If an increase in eligibility primarily explained the sharp increase in program participation, as a 2012 study by the Manhattan Institute’s Diana Furchtgott-Roth showed, then surely those 100 House Republicans who helped pass the 2008 Farm Bill were instrumental in that effort.

Certainly, maximum benefits under food stamps were expanded in the Obama “stimulus,” but as far as qualifications for participating in the program being expanded? That was in 2008.

So, who were these House Republicans that helped put an additional 15 million on food stamps?

They included House Energy and Commerce Chairman Rep. Fred Upton, who has been called House Speaker John Boehner’s top adviser. Rep. David Camp, House Ways and Means Committee Chairman. Rep. Hal Rogers, Chairman of the House Appropriations Committee.

Critically, they also included Rep. Frank Lucas, Chairman of the House Agriculture Committee — who is responsible for the current 2013 Farm Bill. Now, the legislation proposes to spend about $750 billion on food stamps over the next ten years.

That is 80 percent of the cost of the entire $939 billion bill — and the most that has ever been spent on food stamps over a ten year period.

Oh, Republicans have been bragging about their proposed $2 billion a year cut to food stamps as some sort of reform, but the fact is the program cost $82 billion in 2013 alone. This is no significant reform of eligibility for the program. It is window dressing to make the House legislation appear to be ever so slightly, comparatively “better” than the Senate version.

But is it any wonder?
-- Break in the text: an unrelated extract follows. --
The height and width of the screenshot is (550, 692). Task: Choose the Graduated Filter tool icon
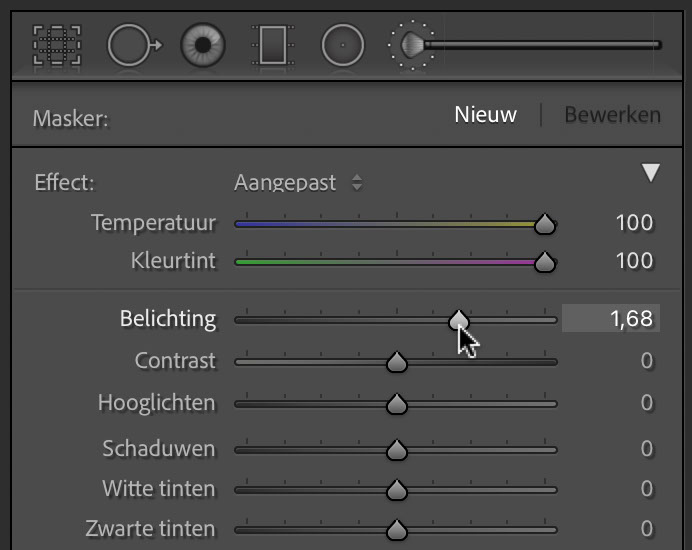coord(273,45)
It’s because there simply are not the votes to go back to pre-2008 eligibility for the food stamps program.

Heck, back in 2008, when the veto came up, only 94 members, a minority of Republicans in the House voted to maintain the Bush veto.

Yet another example of where Democrats and Republicans together vote to keep the spending machine going in Washington, D.C., something that has continued under House Speaker John Boehner. Need more examples?

A majority of House Republicans who voted against the tax bill that raised taxes on those making $400,000 and above, including many small businesses. Despite that, the legislation passed with a handful of Republicans and Democrats.

A majority voted against so-called hurricane “disaster relief” because it was unpaid for and was stuffed with billions in unrelated pork even as it passed with Democrat support.

House leaders needed Democrats to help to pass the most recent continuing resolution.

And a majority of Republicans voted to suspend the debt ceiling until May 19 — but they needed Democrats for that vote, too, in order for it to pass.

Just like in the vote on the continuing resolution that came before that. Or when the House increased the debt ceiling in 2011.

See a pattern? The House Republican majority is largely a fiction. It cannot pass significant legislation without Democrat support, but more importantly, it has been unable to keep its promises to rein in the government welfare programs they said they would.

All of which means the 2010 tea party push to help Republicans reclaim the House majority was predicated on a lie.

Robert Romano is the Senior Editor of Americans for Limited Government.